Chloe nie podobał się pomysł Alec'a, ale znała swojego narzeczonego i wiedziała, że jej nie posłucha.
- Jace jest dla mnie martwy - Wyznał krótko Alec.
- Nie wiesz, jak bardzo jesteście zależni od tej więzi - Powiedziała Chloe, kiedy utrzymywała z nim kontakt wzrokowy.
- Muszę to zrobić dla Izzy - Stwierdził Alec i zdjął koszulę i położył się na jednym z łóżek.
- Przygotuj się. To będzie niezwykle bolesne - Wyznał Hodge, kiedy on i Chloe zbliżyli się do Alec'a.
- Zrób to - Powiedział krótko Alec, a Hogde zaczął rysować runę śledzącą.

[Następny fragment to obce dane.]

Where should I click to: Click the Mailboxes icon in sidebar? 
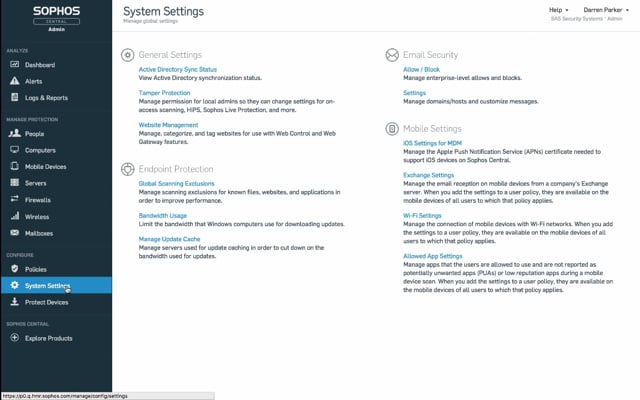[14, 233]
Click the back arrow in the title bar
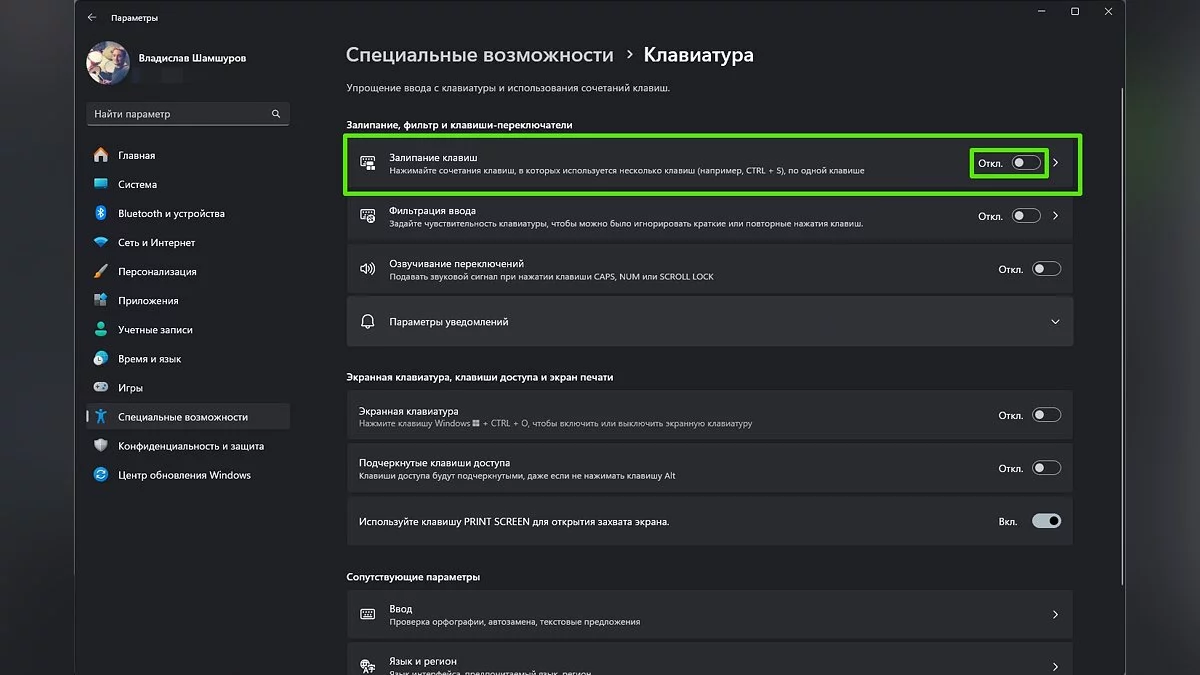 point(92,17)
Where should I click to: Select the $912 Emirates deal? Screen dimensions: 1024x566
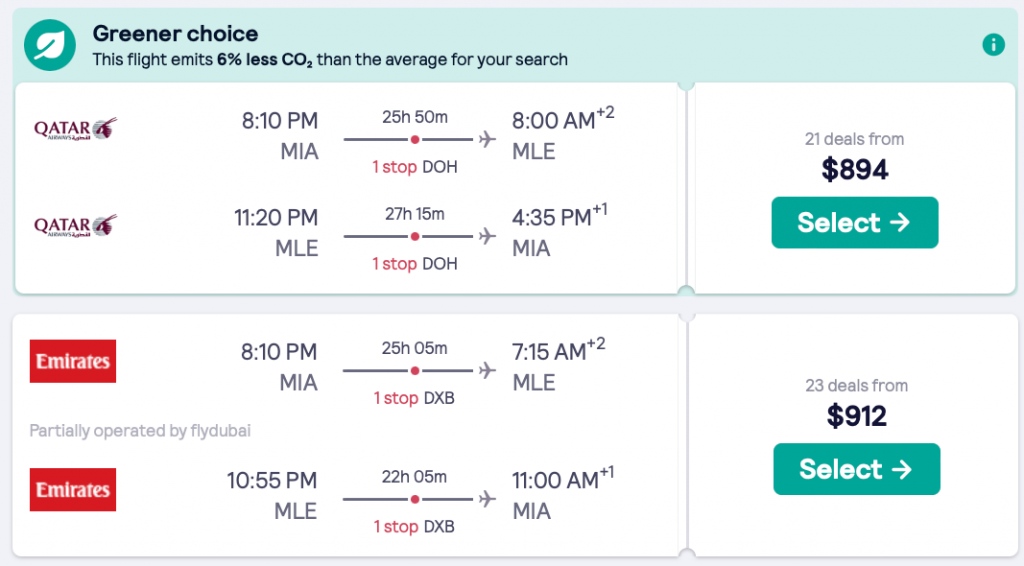click(x=856, y=469)
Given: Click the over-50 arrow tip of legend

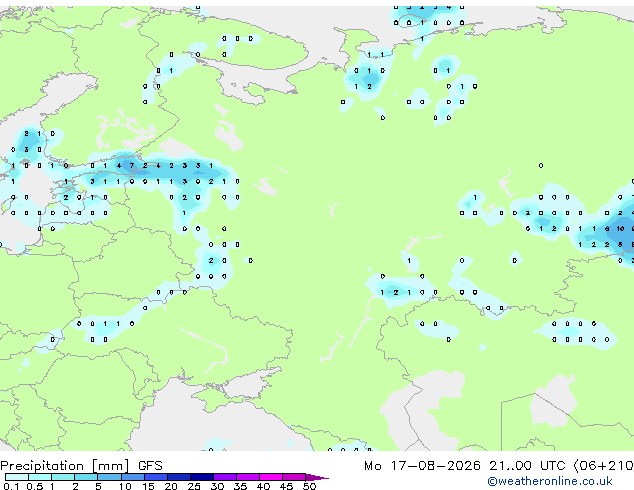Looking at the screenshot, I should tap(317, 477).
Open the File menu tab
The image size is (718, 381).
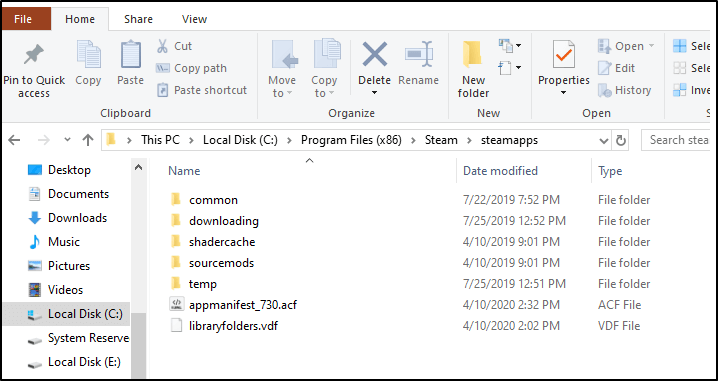click(x=23, y=19)
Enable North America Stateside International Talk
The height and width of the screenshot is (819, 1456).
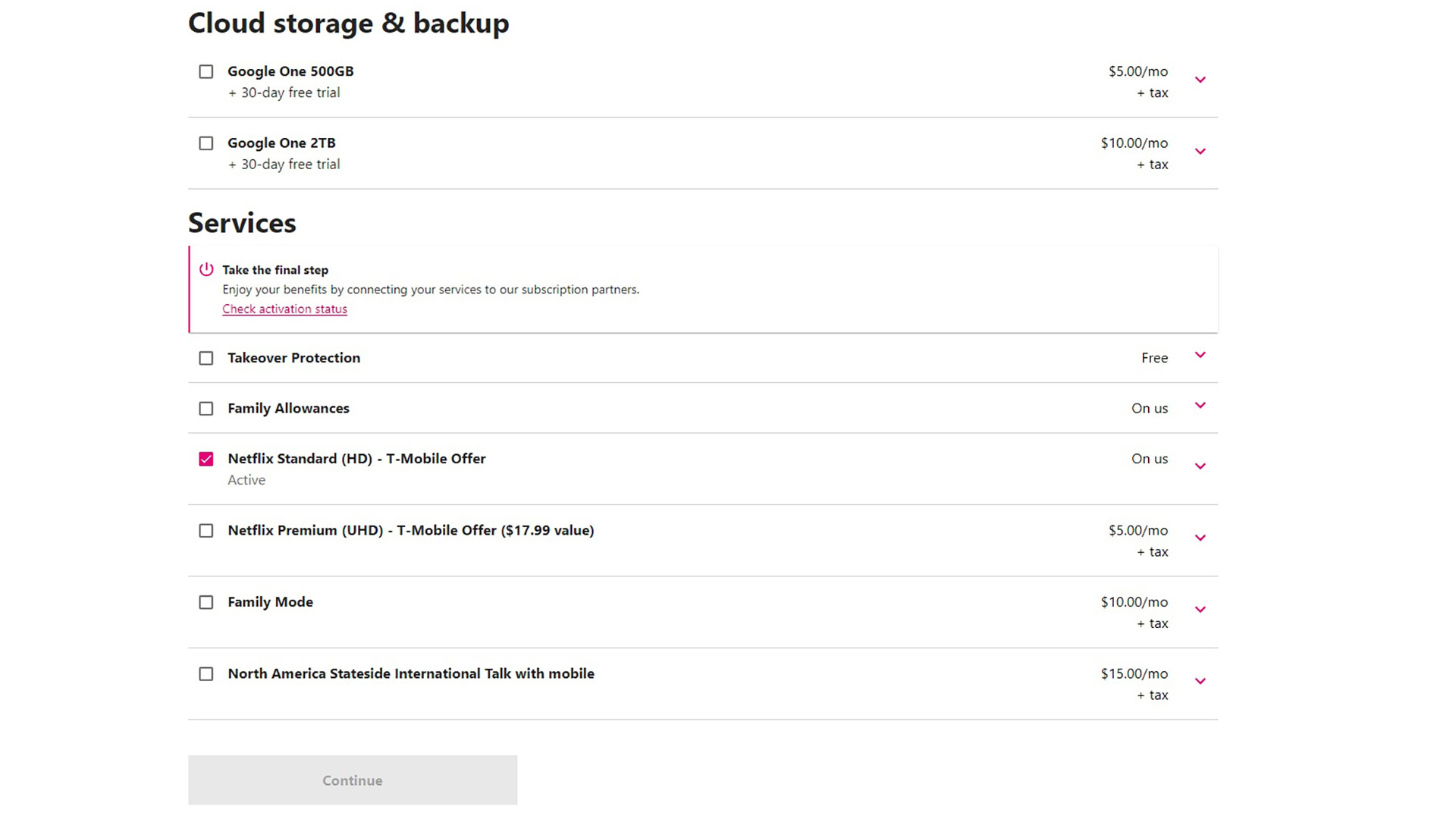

- Rób co uważasz za słuszne Alec - Powiedziała Chloe, zanim wyszła z pomieszczenia, a gdy wychodziła słyszała krzyki swojego narzeczonego.
── ✦ ──
Po wyjściu z sali treningowej Chloe, dziewczyna udała się do swojego pokoju. Od razu pobiegła do łazienki i zaczęła wymiotować do toalety. Dziewczyna czuła się słabo i dobrze ukrywała swoje złe samopoczucie przed innymi. Nie wiedziała czemu się tak czuła.
Kiedy przestała wymiotować oparła się o ścianę i, wstała z podłogi, kiedy poczuła się trochę lepiej. Chloe zabrała prysznic, przebrała się w koszulę nocną, a potem zmyła makijaż, zanim wyszła z łazienki.
Dziewczyna od razu weszła do łóżka i przykryła się kołdrą. Po chwili do jej pokoju wszedł Alec, a Chloe zobaczyła zmęczenie na jego twarzy.
- Wszystko w porządku Alec? - Zapytała Chloe, kiedy patrzyła na niego.
- Nie - Odpowiedział krótko i zdjął spodnie, zanim położył się do jej łóżka i owinął swoje ręce wokół jej talii. - Jedynie co chcę to zasnąć i, żeby wszystko się ułożyło - Powiedział po chwili i polował ją w usta.
Po chwili oboje usnęli.
Chloe i Lydie łączy siostrzana więź, a Chloe wspiera Alec'a i robi wszystko, aby pomóc jego siostrze.